◆ **КОРОТКАЯ ЗАДАЧА 1**:
Воспроизведите целиком фрагмент «Диалогов с Иосифом Бродским», сохранив каждое слово и знак препинания.

◆ **ФРАГМЕНТ ДОКУМЕНТА**:

---*---

Диалоги с Иосифом Бродским
Шрифт:
ИБ: Вы знаете, Соломон, я тут перечитал какие-то свои старенькие стишки. Ну это полный бред! Это ночь, абсолютная! Чего там я только, не насочинял! И в связи с этим мне пришло в голову следующее соображение. Если бы у меня была возможность в отечестве печатать все, что мне в голову взбрело написать, то это, конечно, была бы полная катастрофа. Так что в некотором роде я должен быть благодарен за все те цензурные рогатки, которые в отечестве существовали. Слава Богу, что они были! Конечно, потом, лет после двадцати пяти, когда я начал заниматься сочинительством более или менее всерьез, был момент, когда хорошо было бы, если бы возник такой естественный процесс, да? Если бы я мог составлять и печатать свои книжки по мере появления каких-то циклов. И даже здесь, на Западе, меня несколько раз подмывало задним числом отобрать то, что было сделано, и напечатать это в каком-то определенном порядке. Но этого делать не следует. Так не делается. Стихи уже напечатаны —
СВ: Иосиф, я пытаюсь во всем этом разобраться вместе с вами, и мне кажется, что в этом вашем самоустранении в связи с публикацией собственных книг есть еще два чисто психологических момента. Первое: можно сказать, что это то самое смирение, которое паче гордыни. А другая эмоция — она, кстати, присутствовала, на мой взгляд, и у Тютчева, от которого вы так открещиваетесь, — сводится примерно к следующему: раз я этим не занимался, то с меня и взятки гладки. То есть вы с себя как бы снимаете ответственность за конечный продукт. Это боязнь — может быть, даже подсознательная — читательского суда.

---*---

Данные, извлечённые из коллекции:
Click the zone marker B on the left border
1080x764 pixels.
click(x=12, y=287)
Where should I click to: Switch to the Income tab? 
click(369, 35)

---*---

◆ **КОРОТКАЯ ЗАДАЧА 2**:
Измените листинг: везде замените «Income» на «Expenses», а всё прочее в его строках оставьте как есть.

◆ **ПИСЬМЕННЫЙ ОТВЕТ 1**:
Диалоги с Иосифом Бродским
Шрифт:
ИБ: Вы знаете, Соломон, я тут перечитал какие-то свои старенькие стишки. Ну это полный бред! Это ночь, абсолютная! Чего там я только, не насочинял! И в связи с этим мне пришло в голову следующее соображение. Если бы у меня была возможность в отечестве печатать все, что мне в голову взбрело написать, то это, конечно, была бы полная катастрофа. Так что в некотором роде я должен быть благодарен за все те цензурные рогатки, которые в отечестве существовали. Слава Богу, что они были! Конечно, потом, лет после двадцати пяти, когда я начал заниматься сочинительством более или менее всерьез, был момент, когда хорошо было бы, если бы возник такой естественный процесс, да? Если бы я мог составлять и печатать свои книжки по мере появления каких-то циклов. И даже здесь, на Западе, меня несколько раз подмывало задним числом отобрать то, что было сделано, и напечатать это в каком-то определенном порядке. Но этого делать не следует. Так не делается. Стихи уже напечатаны —
СВ: Иосиф, я пытаюсь во всем этом разобраться вместе с вами, и мне кажется, что в этом вашем самоустранении в связи с публикацией собственных книг есть еще два чисто психологических момента. Первое: можно сказать, что это то самое смирение, которое паче гордыни. А другая эмоция — она, кстати, присутствовала, на мой взгляд, и у Тютчева, от которого вы так открещиваетесь, — сводится примерно к следующему: раз я этим не занимался, то с меня и взятки гладки. То есть вы с себя как бы снимаете ответственность за конечный продукт. Это боязнь — может быть, даже подсознательная — читательского суда.

◆ **ПИСЬМЕННЫЙ ОТВЕТ 2**:
Click the zone marker B on the left border
1080x764 pixels.
click(x=12, y=287)
Where should I click to: Switch to the Expenses tab? 
click(369, 35)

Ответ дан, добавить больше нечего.